"Porque, por muy completamente que se pertenecieran el uno al otro en sentimientos y sentidos, sabían que el día anterior no había sido la primera vez que un soplo de aventura, libertad y peligro los había rozado; temerosa y atormentadamente, con sucia curiosidad, trataban de extraerse mutuamente confesiones y, acercándose más tímidamente, cada uno buscaba algún hecho, por indiferente que fuera, alguna experiencia, aunque fuera insignificante, que pudiera ser expresión de lo inefable y cuya confesión sincera pudiera librarlo quizá de una tensión y una desconfianza que, paulatinamente, comenzaban a hacerse insoportables."
Casi se podría hablar de vida hipócrita, cuando advertimos que el doctor Fridolin solo se siente verdaderamente liberado cuando se coloca la máscara para asistir a una extraña ceremonia de carácter sexual a la que no ha sido invitado. No importa que en determinado momento sea evidente que su vida podría correr peligro si es descubierto: una malsana curiosidad recorre el interior del protagonista, para que el placer de mirar, de descubrir que lo prohibido se oculta detrás de los muros de una lujosa mansión, está momentáneamente por encima de su plácida vida junto a su familia perfecta. Es lo que muchos llamarían perdición, pero que el siente como una verdadera revelación. Pronto sus pensamientos derivan en la posibilidad de consolidar esos deseos, de llevarlos a cabo sin remordimientos, de pasar de la mera curiosidad a los hechos:
"(...) llevar una especie de doble vida, ser el médico competente, digno de confianza y de prometedor futuro, el buen esposo y padre de familia… y al mismo tiempo un libertino, un seductor, un cínico que jugara con la gente, con hombres y mujeres, siguiendo su capricho… eso le pareció en aquel instante algo absolutamente delicioso."

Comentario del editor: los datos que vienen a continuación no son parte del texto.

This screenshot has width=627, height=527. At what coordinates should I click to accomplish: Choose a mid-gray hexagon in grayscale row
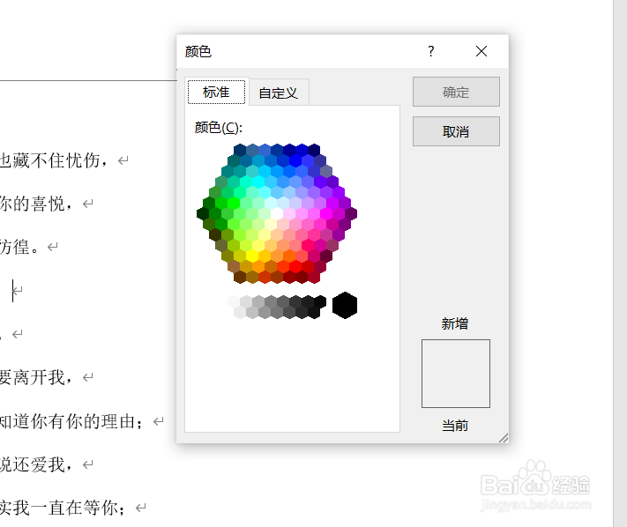pos(271,301)
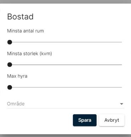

La metáfora de la máscara es bastante evidente, pero no por eso deja de ser efectiva, sobre todo cuando está filmada por un genio como Stanley Kubrick, que realizó con su testamento cinematográfico una de las obras más fascinantes de su carrera. Eyes wide shut es una de esas películas milimétricamente planificadas, que ganan con cada nuevo visionado. Uno puede centrarse en los movimientos de cámara, en la posición de la misma o en la increíble fotografía y utilización de los colores. Todo está expresando algo, aunque sea a nivel subconsciente. Hasta Tom Cruise realiza una interpretación memorable, sin excesos. Aquí Viena es cambiada por la nueva metrópolis mundial, Nueva York y Kubrick aprovecha para ofrecer un magnífico retrato nocturno de la ciudad, que sigue ofreciendo miles de posibilidades al viandante cuando se supone que es hora de dormir, incluyendo una ceremonia prohibida - los burgueses adoptan su ¿verdadera? personalidad y dan rienda suelta a todas sus fantasías sexuales, castigando severamente a quien rompe las estrictas reglas de juego. Según parece, el director neoyorkino se inspiró en la Iglesia de Satán, una secta que tenía como normativa "la autosatisfacción de los sentidos, la vida eterna en el infierno, lugar de placer absoluto, aniquilación de los débiles y enfermos y victoria de los sanos y fuertes".
Claro que tanto placer desatado puede derivar en que se produzcan víctimas colaterales. O quizá todo tenga una explicación, es posible que lo observado tenga más de juego que de realidad. Ni Fridolin ni el lector-espectador vamos a saberlo con certeza. Pero sí estaremos seguros de que este viaje nocturno parecido a un sueño va a cambiar su visión del mundo, su idea burguesa del orden, tarea en la que su mujer quizá le siga con entusiasmo. Todos sabemos que lo prohibido suele ser lo más tentador, pero el arte cuenta con recursos para expresar esa afirmación de manera sublime.